Sustainability is a challenge.
It is one thing to begin. Quite another to endure.
This is true in terms of funding development initiatives. It is also true of organizational culture and leadership.
I've been taught and I've observed the truth that money follows people and ideas. Organizations devoted to community development must find a good supply of both.
I've also noticed across the years that if an organization can locate the right people, good ideas just follow.
Funding the work of rebuilding at-risk communities is a persistent challenge. Until you've tried it, there is no way to explain just how difficult it can be. For the most part "everyone" wants to help people who are "down on their luck" or "in need." Attempting to organize and orchestrate community renewal involves longterm actions that tend to wear donors out!
When it comes to funding community development, a combination of creative, aggressive philanthropy with entrepreneurial tactics that lead to the creation of profit centers seems to be the very best combination.
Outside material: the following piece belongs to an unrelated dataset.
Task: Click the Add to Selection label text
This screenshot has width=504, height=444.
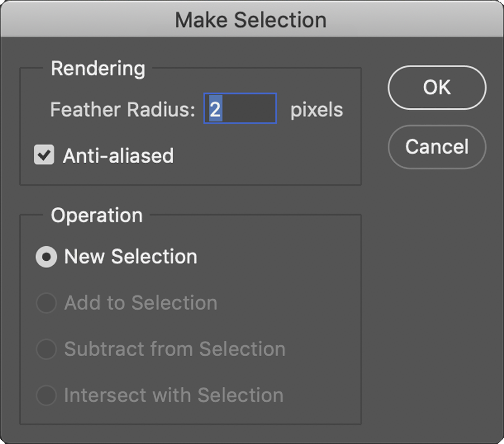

All across the nation more and more non-profit organizations are recognizing the need to find sustainable methods for funding their work. For examples of this growing trend, Bill Shore's helpful book, The Cathedral Within, is well worth the read.
In my day-to-day world, our community development corporation is working hard to find work that will result not only in new homes for low-income people, but also nice developer's fees to fund our future projects. We have learned that we cannot depend upon charity alone to do the kind of work that needs to be done.
We are exploring other profit center possibilities as well. Workforce development, legal services and our grocery enterprises seem to offer some hope of a return on our investments. As a non-profit corporation, we will use every dollar earned above our costs to fund forward our work plans for tomorrow.
Of course, we continue to work hard to raise funds from donors of all sorts--foundations, churches, businesses, individuals and various government or public sources. Philanthropy continues to be our main source of revenue.
Public funding provides a growing percentage of our annual revenue. These public funds usually involve a contract arrangement. In every case personal relationships and quality performance are key to sustainability.
People are even more important than funding.
To sustain organizational life, work and a culture of creativity; you have to locate bright young, mission-focused men and women who will carry on after those of us who are longer of tooth move on!
The trick is locating those emerging leaders who are both bright and driven by their own sense of mission for urban issues and equity. We are very fortunate here at Central Dallas Ministries to have gathered an amazing team of incredibly bright, visionary young leaders. They have amazing capacity and heart. They are the kind of people who will carry on and improve our work here in Dallas and in other cities after I'm long gone!
Community development calls for attention to sustainability. The haul is long. The demands are great. As we eye our future, we take our work one day at a time.